> [Task statement]: Each entry below should be reproduced character for character.

> [Input]:
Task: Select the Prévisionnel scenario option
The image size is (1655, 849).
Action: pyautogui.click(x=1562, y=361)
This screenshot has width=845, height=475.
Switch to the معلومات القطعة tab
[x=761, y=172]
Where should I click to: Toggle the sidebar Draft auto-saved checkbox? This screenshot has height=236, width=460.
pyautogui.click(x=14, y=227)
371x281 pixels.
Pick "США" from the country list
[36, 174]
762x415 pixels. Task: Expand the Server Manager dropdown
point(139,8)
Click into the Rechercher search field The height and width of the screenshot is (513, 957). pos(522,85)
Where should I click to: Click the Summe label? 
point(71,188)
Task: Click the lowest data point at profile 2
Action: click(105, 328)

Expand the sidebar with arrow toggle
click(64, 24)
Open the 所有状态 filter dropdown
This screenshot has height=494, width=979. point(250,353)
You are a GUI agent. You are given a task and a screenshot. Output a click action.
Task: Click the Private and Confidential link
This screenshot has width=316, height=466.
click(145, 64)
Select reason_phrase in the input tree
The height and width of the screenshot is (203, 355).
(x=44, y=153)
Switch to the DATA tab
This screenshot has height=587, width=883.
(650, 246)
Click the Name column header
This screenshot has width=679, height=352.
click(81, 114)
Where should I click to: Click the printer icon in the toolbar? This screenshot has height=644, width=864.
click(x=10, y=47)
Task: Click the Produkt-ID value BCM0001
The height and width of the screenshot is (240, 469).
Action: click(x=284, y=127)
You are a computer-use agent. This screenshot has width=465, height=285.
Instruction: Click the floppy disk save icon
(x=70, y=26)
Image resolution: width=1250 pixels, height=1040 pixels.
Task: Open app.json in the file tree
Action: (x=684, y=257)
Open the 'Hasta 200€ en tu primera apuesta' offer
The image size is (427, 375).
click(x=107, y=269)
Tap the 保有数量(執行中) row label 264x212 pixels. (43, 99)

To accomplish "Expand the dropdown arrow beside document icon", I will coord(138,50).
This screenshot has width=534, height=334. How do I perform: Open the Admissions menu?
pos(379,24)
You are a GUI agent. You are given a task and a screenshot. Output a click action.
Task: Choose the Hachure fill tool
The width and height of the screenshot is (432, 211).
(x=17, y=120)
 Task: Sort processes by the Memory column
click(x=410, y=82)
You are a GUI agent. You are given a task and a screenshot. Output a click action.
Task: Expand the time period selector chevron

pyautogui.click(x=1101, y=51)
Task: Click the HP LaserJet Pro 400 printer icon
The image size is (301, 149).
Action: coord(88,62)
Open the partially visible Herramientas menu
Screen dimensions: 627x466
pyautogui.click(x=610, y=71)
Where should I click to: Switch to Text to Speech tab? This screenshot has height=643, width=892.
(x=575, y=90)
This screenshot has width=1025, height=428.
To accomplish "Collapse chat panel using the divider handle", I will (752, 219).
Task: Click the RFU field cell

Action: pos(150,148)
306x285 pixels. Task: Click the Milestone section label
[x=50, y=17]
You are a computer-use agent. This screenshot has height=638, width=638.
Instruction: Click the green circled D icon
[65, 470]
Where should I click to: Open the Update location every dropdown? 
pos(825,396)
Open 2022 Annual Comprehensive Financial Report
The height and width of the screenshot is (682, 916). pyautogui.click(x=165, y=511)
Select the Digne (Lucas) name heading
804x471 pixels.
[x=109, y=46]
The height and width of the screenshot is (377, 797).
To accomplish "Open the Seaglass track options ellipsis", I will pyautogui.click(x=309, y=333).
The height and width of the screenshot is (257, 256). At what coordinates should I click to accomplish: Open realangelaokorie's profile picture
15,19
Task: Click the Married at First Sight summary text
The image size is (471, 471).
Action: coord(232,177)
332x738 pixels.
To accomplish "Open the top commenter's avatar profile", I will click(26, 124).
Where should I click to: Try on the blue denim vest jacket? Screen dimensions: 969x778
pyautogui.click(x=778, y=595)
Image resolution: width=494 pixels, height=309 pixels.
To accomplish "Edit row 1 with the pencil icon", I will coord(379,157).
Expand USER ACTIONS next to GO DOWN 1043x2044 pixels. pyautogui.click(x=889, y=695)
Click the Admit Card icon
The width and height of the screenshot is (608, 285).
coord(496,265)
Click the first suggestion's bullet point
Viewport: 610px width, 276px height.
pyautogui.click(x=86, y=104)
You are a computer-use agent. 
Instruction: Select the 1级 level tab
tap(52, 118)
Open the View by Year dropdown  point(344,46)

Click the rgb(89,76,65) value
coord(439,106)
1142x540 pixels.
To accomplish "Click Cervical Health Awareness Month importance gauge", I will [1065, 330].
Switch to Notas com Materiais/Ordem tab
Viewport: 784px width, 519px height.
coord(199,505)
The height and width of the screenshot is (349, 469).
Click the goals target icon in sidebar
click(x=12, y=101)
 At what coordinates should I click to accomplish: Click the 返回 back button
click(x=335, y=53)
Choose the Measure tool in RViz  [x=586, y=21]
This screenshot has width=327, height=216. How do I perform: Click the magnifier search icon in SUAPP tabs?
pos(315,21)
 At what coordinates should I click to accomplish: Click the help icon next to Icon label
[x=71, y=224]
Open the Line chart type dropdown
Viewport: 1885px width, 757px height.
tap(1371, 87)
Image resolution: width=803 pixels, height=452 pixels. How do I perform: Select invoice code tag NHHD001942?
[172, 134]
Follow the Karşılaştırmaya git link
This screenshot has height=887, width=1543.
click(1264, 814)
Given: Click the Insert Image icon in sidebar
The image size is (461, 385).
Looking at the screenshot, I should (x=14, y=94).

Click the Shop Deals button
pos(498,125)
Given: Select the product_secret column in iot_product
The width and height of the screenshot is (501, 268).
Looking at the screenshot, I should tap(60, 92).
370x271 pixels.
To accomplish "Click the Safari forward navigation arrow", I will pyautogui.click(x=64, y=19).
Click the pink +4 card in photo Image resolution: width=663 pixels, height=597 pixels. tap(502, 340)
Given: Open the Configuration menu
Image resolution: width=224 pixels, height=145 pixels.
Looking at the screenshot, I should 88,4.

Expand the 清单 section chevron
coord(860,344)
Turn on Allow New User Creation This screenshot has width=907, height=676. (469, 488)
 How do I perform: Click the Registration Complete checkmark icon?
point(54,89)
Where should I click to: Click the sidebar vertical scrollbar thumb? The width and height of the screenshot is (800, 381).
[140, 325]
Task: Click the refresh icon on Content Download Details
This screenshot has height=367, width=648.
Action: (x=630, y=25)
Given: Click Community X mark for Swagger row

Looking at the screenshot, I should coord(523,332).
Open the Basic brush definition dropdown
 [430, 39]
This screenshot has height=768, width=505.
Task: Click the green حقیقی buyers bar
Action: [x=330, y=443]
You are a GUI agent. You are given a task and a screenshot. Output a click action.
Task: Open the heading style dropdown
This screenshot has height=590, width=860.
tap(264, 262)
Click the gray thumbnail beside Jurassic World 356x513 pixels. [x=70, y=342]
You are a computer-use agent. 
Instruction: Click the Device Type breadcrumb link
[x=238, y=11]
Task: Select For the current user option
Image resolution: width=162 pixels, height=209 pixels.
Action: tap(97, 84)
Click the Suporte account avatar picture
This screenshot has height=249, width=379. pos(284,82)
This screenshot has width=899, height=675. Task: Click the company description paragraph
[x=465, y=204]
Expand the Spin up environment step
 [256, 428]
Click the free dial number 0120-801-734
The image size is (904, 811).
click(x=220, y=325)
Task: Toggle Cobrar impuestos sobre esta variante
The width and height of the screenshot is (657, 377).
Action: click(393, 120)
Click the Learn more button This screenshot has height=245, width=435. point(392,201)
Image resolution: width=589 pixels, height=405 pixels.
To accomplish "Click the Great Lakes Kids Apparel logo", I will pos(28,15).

> [Task result]:
Task: Select the Prévisionnel scenario option
The image size is (1655, 849).
Action: pyautogui.click(x=1562, y=361)
This screenshot has width=845, height=475.
Switch to the معلومات القطعة tab
[x=761, y=172]
Where should I click to: Toggle the sidebar Draft auto-saved checkbox? This screenshot has height=236, width=460.
pyautogui.click(x=14, y=227)
371x281 pixels.
Pick "США" from the country list
[36, 174]
762x415 pixels. Task: Expand the Server Manager dropdown
point(139,8)
Click into the Rechercher search field The height and width of the screenshot is (513, 957). pos(522,85)
Where should I click to: Click the Summe label? 
point(71,188)
Task: Click the lowest data point at profile 2
Action: click(105, 328)

Expand the sidebar with arrow toggle
click(64, 24)
Open the 所有状态 filter dropdown
This screenshot has height=494, width=979. point(250,353)
You are a GUI agent. You are given a task and a screenshot. Output a click action.
Task: Click the Private and Confidential link
This screenshot has width=316, height=466.
click(145, 64)
Select reason_phrase in the input tree
The height and width of the screenshot is (203, 355).
(x=44, y=153)
Switch to the DATA tab
This screenshot has height=587, width=883.
(650, 246)
Click the Name column header
This screenshot has width=679, height=352.
click(81, 114)
Where should I click to: Click the printer icon in the toolbar? This screenshot has height=644, width=864.
click(x=10, y=47)
Task: Click the Produkt-ID value BCM0001
The height and width of the screenshot is (240, 469).
Action: click(x=284, y=127)
You are a computer-use agent. This screenshot has width=465, height=285.
Instruction: Click the floppy disk save icon
(x=70, y=26)
Image resolution: width=1250 pixels, height=1040 pixels.
Task: Open app.json in the file tree
Action: (x=684, y=257)
Open the 'Hasta 200€ en tu primera apuesta' offer
The image size is (427, 375).
click(x=107, y=269)
Tap the 保有数量(執行中) row label 264x212 pixels. (43, 99)

To accomplish "Expand the dropdown arrow beside document icon", I will coord(138,50).
This screenshot has width=534, height=334. How do I perform: Open the Admissions menu?
pos(379,24)
You are a GUI agent. You are given a task and a screenshot. Output a click action.
Task: Choose the Hachure fill tool
The width and height of the screenshot is (432, 211).
(x=17, y=120)
 Task: Sort processes by the Memory column
click(x=410, y=82)
You are a GUI agent. You are given a task and a screenshot. Output a click action.
Task: Expand the time period selector chevron

pyautogui.click(x=1101, y=51)
Task: Click the HP LaserJet Pro 400 printer icon
The image size is (301, 149).
Action: coord(88,62)
Open the partially visible Herramientas menu
Screen dimensions: 627x466
pyautogui.click(x=610, y=71)
Where should I click to: Switch to Text to Speech tab? This screenshot has height=643, width=892.
(x=575, y=90)
This screenshot has width=1025, height=428.
To accomplish "Collapse chat panel using the divider handle", I will (752, 219).
Task: Click the RFU field cell

Action: pos(150,148)
306x285 pixels. Task: Click the Milestone section label
[x=50, y=17]
You are a computer-use agent. This screenshot has height=638, width=638.
Instruction: Click the green circled D icon
[65, 470]
Where should I click to: Open the Update location every dropdown? 
pos(825,396)
Open 2022 Annual Comprehensive Financial Report
The height and width of the screenshot is (682, 916). pyautogui.click(x=165, y=511)
Select the Digne (Lucas) name heading
804x471 pixels.
[x=109, y=46]
The height and width of the screenshot is (377, 797).
To accomplish "Open the Seaglass track options ellipsis", I will pyautogui.click(x=309, y=333).
The height and width of the screenshot is (257, 256). At what coordinates should I click to accomplish: Open realangelaokorie's profile picture
15,19
Task: Click the Married at First Sight summary text
The image size is (471, 471).
Action: coord(232,177)
332x738 pixels.
To accomplish "Open the top commenter's avatar profile", I will click(26, 124).
Where should I click to: Try on the blue denim vest jacket? Screen dimensions: 969x778
pyautogui.click(x=778, y=595)
Image resolution: width=494 pixels, height=309 pixels.
To accomplish "Edit row 1 with the pencil icon", I will coord(379,157).
Expand USER ACTIONS next to GO DOWN 1043x2044 pixels. pyautogui.click(x=889, y=695)
Click the Admit Card icon
The width and height of the screenshot is (608, 285).
coord(496,265)
Click the first suggestion's bullet point
Viewport: 610px width, 276px height.
pyautogui.click(x=86, y=104)
You are a computer-use agent. 
Instruction: Select the 1级 level tab
tap(52, 118)
Open the View by Year dropdown  point(344,46)

Click the rgb(89,76,65) value
coord(439,106)
1142x540 pixels.
To accomplish "Click Cervical Health Awareness Month importance gauge", I will [1065, 330].
Switch to Notas com Materiais/Ordem tab
Viewport: 784px width, 519px height.
coord(199,505)
The height and width of the screenshot is (349, 469).
Click the goals target icon in sidebar
click(x=12, y=101)
 At what coordinates should I click to accomplish: Click the 返回 back button
click(x=335, y=53)
Choose the Measure tool in RViz  [x=586, y=21]
This screenshot has width=327, height=216. How do I perform: Click the magnifier search icon in SUAPP tabs?
pos(315,21)
 At what coordinates should I click to accomplish: Click the help icon next to Icon label
[x=71, y=224]
Open the Line chart type dropdown
Viewport: 1885px width, 757px height.
tap(1371, 87)
Image resolution: width=803 pixels, height=452 pixels. How do I perform: Select invoice code tag NHHD001942?
[172, 134]
Follow the Karşılaştırmaya git link
This screenshot has height=887, width=1543.
click(1264, 814)
Given: Click the Insert Image icon in sidebar
The image size is (461, 385).
Looking at the screenshot, I should (x=14, y=94).

Click the Shop Deals button
pos(498,125)
Given: Select the product_secret column in iot_product
The width and height of the screenshot is (501, 268).
Looking at the screenshot, I should tap(60, 92).
370x271 pixels.
To accomplish "Click the Safari forward navigation arrow", I will pyautogui.click(x=64, y=19).
Click the pink +4 card in photo Image resolution: width=663 pixels, height=597 pixels. tap(502, 340)
Given: Open the Configuration menu
Image resolution: width=224 pixels, height=145 pixels.
Looking at the screenshot, I should 88,4.

Expand the 清单 section chevron
coord(860,344)
Turn on Allow New User Creation This screenshot has width=907, height=676. (469, 488)
 How do I perform: Click the Registration Complete checkmark icon?
point(54,89)
Where should I click to: Click the sidebar vertical scrollbar thumb? The width and height of the screenshot is (800, 381).
[140, 325]
Task: Click the refresh icon on Content Download Details
This screenshot has height=367, width=648.
Action: (x=630, y=25)
Given: Click Community X mark for Swagger row

Looking at the screenshot, I should coord(523,332).
Open the Basic brush definition dropdown
 [430, 39]
This screenshot has height=768, width=505.
Task: Click the green حقیقی buyers bar
Action: [x=330, y=443]
You are a GUI agent. You are given a task and a screenshot. Output a click action.
Task: Open the heading style dropdown
This screenshot has height=590, width=860.
tap(264, 262)
Click the gray thumbnail beside Jurassic World 356x513 pixels. [x=70, y=342]
You are a computer-use agent. 
Instruction: Click the Device Type breadcrumb link
[x=238, y=11]
Task: Select For the current user option
Image resolution: width=162 pixels, height=209 pixels.
Action: tap(97, 84)
Click the Suporte account avatar picture
This screenshot has height=249, width=379. pos(284,82)
This screenshot has width=899, height=675. Task: Click the company description paragraph
[x=465, y=204]
Expand the Spin up environment step
 [256, 428]
Click the free dial number 0120-801-734
The image size is (904, 811).
click(x=220, y=325)
Task: Toggle Cobrar impuestos sobre esta variante
The width and height of the screenshot is (657, 377).
Action: click(393, 120)
Click the Learn more button This screenshot has height=245, width=435. point(392,201)
Image resolution: width=589 pixels, height=405 pixels.
To accomplish "Click the Great Lakes Kids Apparel logo", I will pos(28,15).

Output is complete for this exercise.